→ **Problem 1**
List the three groups of participants that the chemobrain article says the researchers compared, with the number of people in each.
→ **Problem 2**
In the chemobrain article, what diffusion tensor imaging measure did the investigators use?
→ **Problem 3**
Carry on writing the chemobrain article from the point where it ends.

### Page excerpt ###

The phenomenon called “chemobrain”—impaired cognitive functioning following chemotherapy—correlates with longitudinal changes in the brain’s white matter, according a recent study in the Journal of Clinical Oncology.1 Structural changes in the white matter, measured by magnetic resonance diffusion tensor imaging before and after treatment, correlated with the results of neuropsychologic assessments. Moreover, the objective assessments were associated with patient self-reports of cognitive problems in this small, controlled study.
Previous imaging studies have found changes in the brain following chemotherapy. But this study, unlike most others, used imaging and neuropsychologic tests before and after treatment in chemotherapy patients as well as in two control groups.
“What is good about this study are the control groups and the fact that patient self-reports correlated with the neuropsychologic testing,” said Patricia Ganz, MD, Director of the Division of Cancer Prevention and Control Research at the University of California, Los Angeles, Jonsson Comprehensive Cancer. Dr. Ganz, who was not involved in the study, wrote an editorial accompanying the report (see sidebar).2
First Longitudinal Evidence
The study authors, led by Sabine Deprez, MSc, of University Hospital Gasthuisberg, Leuven, Belgium, concluded that the findings “provide the first longitudinal evidence that [diffusion tensor imaging]–based assessment of the microstructural properties of [white matter] may be sufficiently sensitive to investigate the neuronal substrate of chemotherapy-induced cognitive complaints.”
Diffusion tensor imaging is a technique that allows researchers to visualize and characterize the architecture of white matter via the self-diffusion of water molecules. The investigators used a diffusion tensor imaging measure called fractional anisotropy. This parameter reflects the organization of white matter, which is important to communication among various regions of the brain; damage to the white matter can affect cognitive performance.
To determine whether fractional anisotropy values would fall after chemotherapy, the researchers compared 34 young premenopausal women with early-stage breast cancer who had chemotherapy with 16 matched patients who did not have chemotherapy and 19 age-matched healthy controls. The chemotherapy patients had diffusion tensor imaging and neuropsychologic assessments before and after treatment while both control groups underwent the tests at matched intervals.

### Study material ###

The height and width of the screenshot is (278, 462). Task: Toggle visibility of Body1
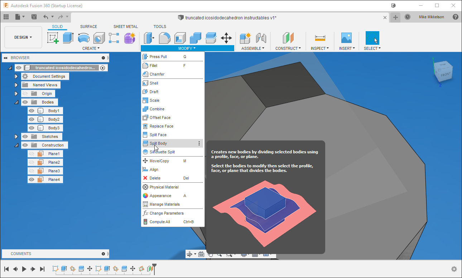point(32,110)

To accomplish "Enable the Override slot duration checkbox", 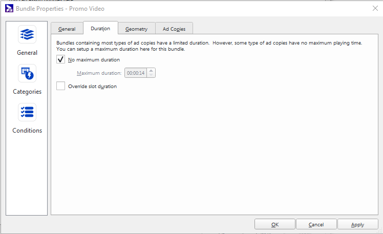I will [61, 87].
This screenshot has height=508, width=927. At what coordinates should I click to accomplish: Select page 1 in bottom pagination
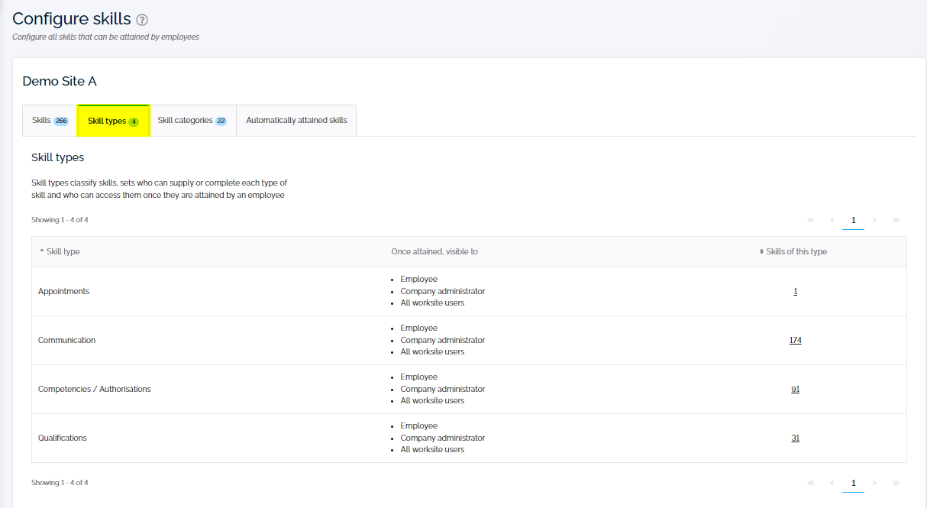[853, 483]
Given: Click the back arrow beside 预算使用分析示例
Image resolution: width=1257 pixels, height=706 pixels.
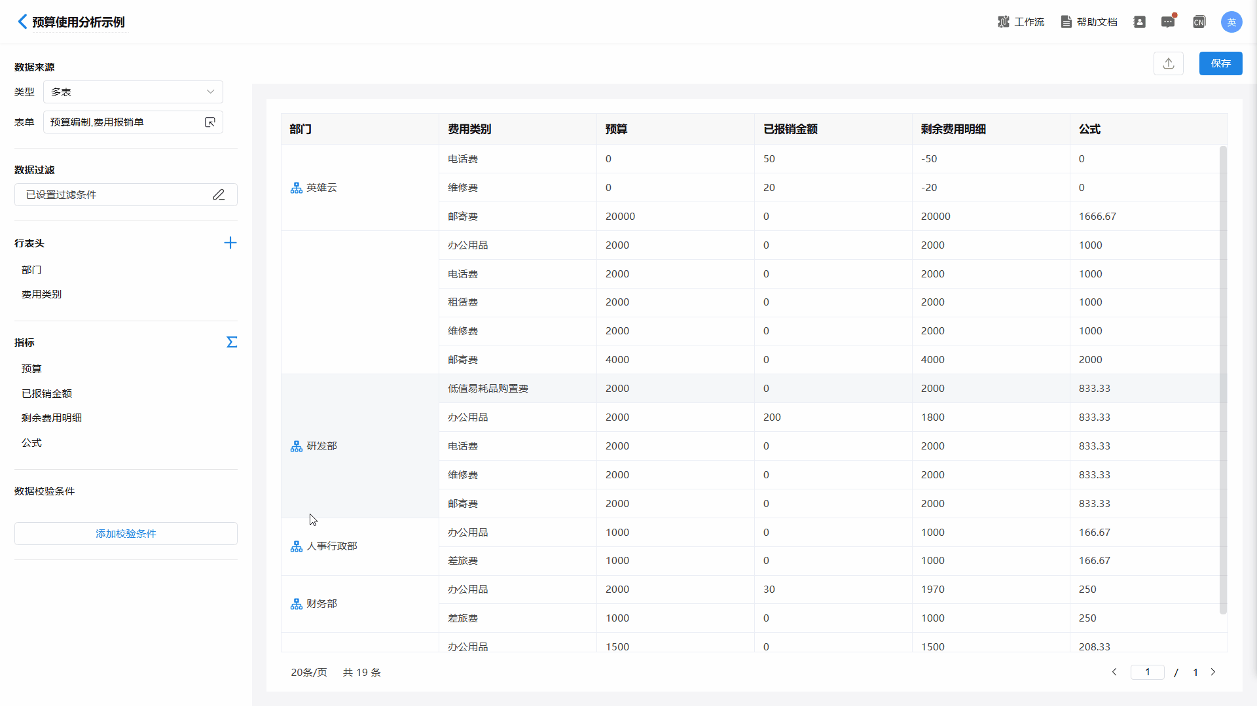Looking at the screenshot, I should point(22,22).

###

→ **Output 1**
- 34 young premenopausal women with early-stage breast cancer who had chemotherapy
- 16 matched patients who did not have chemotherapy
- 19 age-matched healthy controls

→ **Output 2**
Fractional anisotropy.

→ **Output 3**
In all three groups, the baseline, prechemotherapy diffusion tensor imaging, and neuropsychologic assessments were similar. The neuropsychologic test battery measured attention, concentration, memory, executive functioning (eg, distraction), and cognitive/psychomotor processing speed. After adjusting for IQ and depression, which can be expected in cancer patients, there were no significant differences among participants at baseline.
However, 3 to 4 months after chemotherapy, diffusion tensor imaging revealed differences in the white matter among the treated patients, including significantly decreased fractional anisotropy compared to baseline. No differences were found in the two control groups.
Neuropsychologic Tests Correlate
The same pattern was reflected in the neuropsychologic test results. The chemotherapy patients performed significantly worse after treatment on attention and concentration tests, psychomotor speed, and memory. Performance on the neuropsychologic tests did not decline in the control groups over the same period.
Finally, patient-reported complaints correlated with the neuropsychologic tests. For instance, chemotherapy patients reported significantly more problems with verbal memory, and these self-reported problems with name and word finding correlated significantly with decreased performance on the controlled word association test.
The authors noted that the correlation between self-reports and neuropsychologic tests conflicts with the results of other studies. The reason for the difference, they suggested, may be the use of two time points in their study; that is, correlating changes over time in self-reports and objective test results may be more sensitive than correlating one-time scores.
Qualifying Remarks
One limitation of this study is its small size. Another, the authors pointed out, is that a majority of the patients had hormonal treatment with tamoxifen, a possible confounding factor since tamoxifen has been shown in some studies to impair cognition. There is also the possibility that early menopause due to chemotherapy influenced cognitive performance, although studies differ on the cognitive effects of menopause.
More research is needed, said the authors, on whether the white matter changes are long-term or temporary and whether the difference in cognition before and after chemotherapy is related to the degree of change in the brain's white matter. ■
Disclosure: Ms. Deprez and Dr. Ganz reported no conflicts of interest.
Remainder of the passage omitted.